Tasächlich: SOS - Save our Souls - der Hilferuf ist ein
Gebetsruf: Rette unsere Seelen Wir rufen Menschen und flehen
Gott um Hilfe an. Das Wirken des Menschen ist in das Wirken Gottes
eingetan (M. Buber). Und hilft einer: was sagen wir? Wir sagen doch:
Gott sei Dank. Und wenn lange keiner kommt, schreien wir: "Wie
kann Gott das zulassen, wie habe ich das verdient?" Darum ist ja alle Grausamkeit
nocheinmal himmelschreiend fürchterlich, weil : Was ihr getan
habt meinen Brüdern und Schwestern, das habt ihr mir getan.
Also: der Schöpfer entledigt sich eines Teiles seiner Macht, indem er
uns ermächtigt. Das Böse ist ja entwendete, mißbrauchte
Gottesmacht, dabei sollen wir den Garten bebauen und bewahren, einander vor
Herzeleid behüten. Der leuchtende Jesus funkelt uns das beste Menschsein,
es ist das der Söhne und Töchter Gottes, das wahre Menschsein lebt
Gott selbst. Und als Heiliger Geist betreibt Gott unseren Geist mit seinem
Atem, seinem heiligen Zusammengehörwillen, ausgefaltet wieder auf viele
Arten. Ich finde, wir erfahren Gott doch mindestens dreifaltig, dreifach.
Manchmal ist der Allmächtige und die Liebe und das Verstehen eins. Dann
sind wir im Glück und können singen: "der dich erhält, wie
es dir selber gefällt". Manchmal tritt aber uns Gott auch dunkel und
verborgen und fern entgegen. Dann sehen wir Gott in den Kräften der
Tsunamis, die Naturkräfte sind ohne Liebe und Denken, da sind wir einfach
an Schwerkraft, Fliehkraft, Feuer, Wasser ausgeliefert. Kräfte krachen
aufeinander. Auch der Mensch kann zur Sache nummeriert werden. Und bildet
dann die Wehrmacht oder den Arbeitskräftemarkt. Oder das Humankapital,
wir werden namenlos, gesichtslos. Dann müssen wir uns an Jesus halten,
der war zerschlagen und sieht doch seine Seele in die Liebe gefüllt,
müssen uns an den Heiligen Geist halten und wissen, er seufzt in uns,
sichert unser Ich.. Luther sagt: wir müssen zu dem Jesus hinfliehen,
der drückt uns an sich wie der Hirt die verlorenen Schafe und trägt
uns nach Hause, er hellt die uns herrisch scheinende Züge Gottes wieder
auf.
All die neurotischen Gottesbilder stampft Jesus ein: Der Grausame, der Rachegott,
der die kleinen Sünden sofort bestraft, der Willkürgott, der starre
Gesetzgeber. Wir werden von all diesen Angstmasken durch Jesus befreit. Jesus
findet auch das Bild des liebenden Gottes in dem Vergänglichen. Jesus
sagt: "Sehet die Blumen, sehet die Vögel." Und macht so uns das
Vergängliche zum Gleichnis für das Große. Und Heiliger Geist
verbürgt uns brüchigen Menschen noch Teilhabe an der großen
Zukunft .
Also ohne die drei Gestalten des Göttlichen Wirkens sähe mir der
Allmächtige blass aus. auch halten wir Freiheit für ein Urrecht,
weil wir an den Befreier von Angst glauben; wir lieben, weil wir uns angedockt
an die Liebe sehen. Wir trauen dem Geist zu, daß er Berge von Vorurteilen
und Müdigkeit versetzt, denn der Geist hilft unserer Schwachheit auf.

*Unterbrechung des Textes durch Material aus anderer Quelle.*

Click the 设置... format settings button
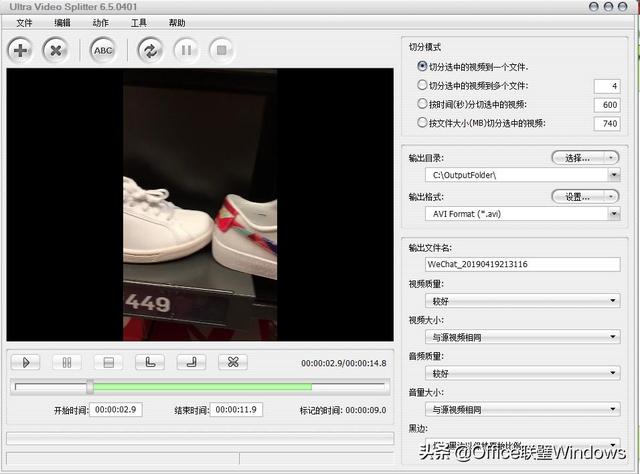Screen dimensions: 640x474 pos(585,197)
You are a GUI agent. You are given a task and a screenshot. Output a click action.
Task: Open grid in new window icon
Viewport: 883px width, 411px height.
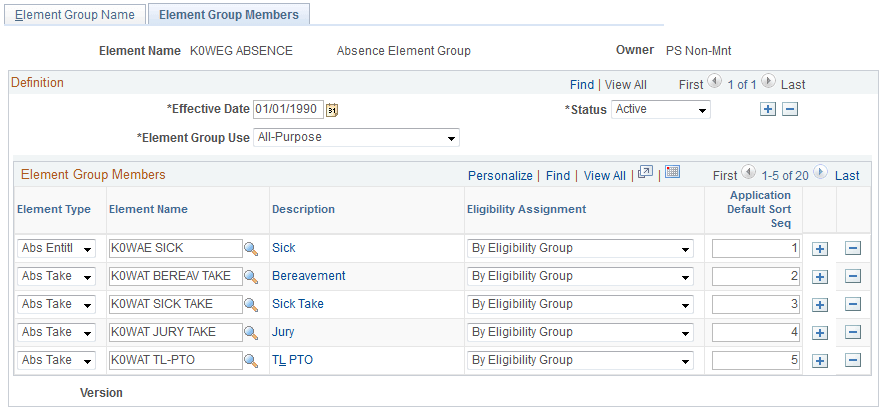pos(645,174)
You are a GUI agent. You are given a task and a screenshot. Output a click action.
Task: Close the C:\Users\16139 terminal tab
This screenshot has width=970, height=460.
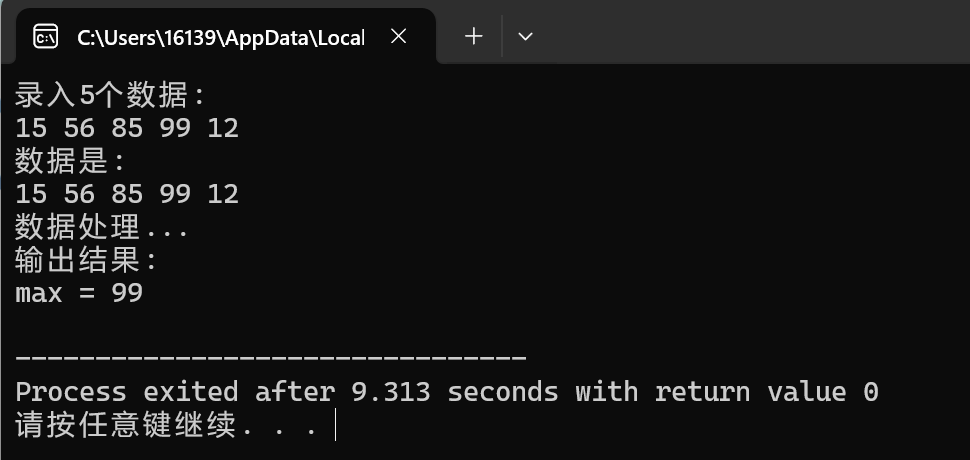click(399, 37)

Du bleibst nicht erstarrt, Du siehst dich beschwingt durch heiligen Willen.
Das Wissen um den großen Gott macht dich groß, sonst wärest
du nur ein Biologiepartikel. Nur daß du Gott hörst, das macht
mich frei und stark, auch wenn die ganze übrige Gesellschaft gegen dich
wäre - dieses Wissen ist übrigens die Langzeitwirkung der Taufe.
Ohne Gott als den großen Hintergrund aller Dinge, wär alles vergeblich
und ich nur eine Fluse. Er hat mindestens drei Seiten das ist doch
wenig genug, wo wir ja schon viele Seiten haben, ganz nach Tagesform.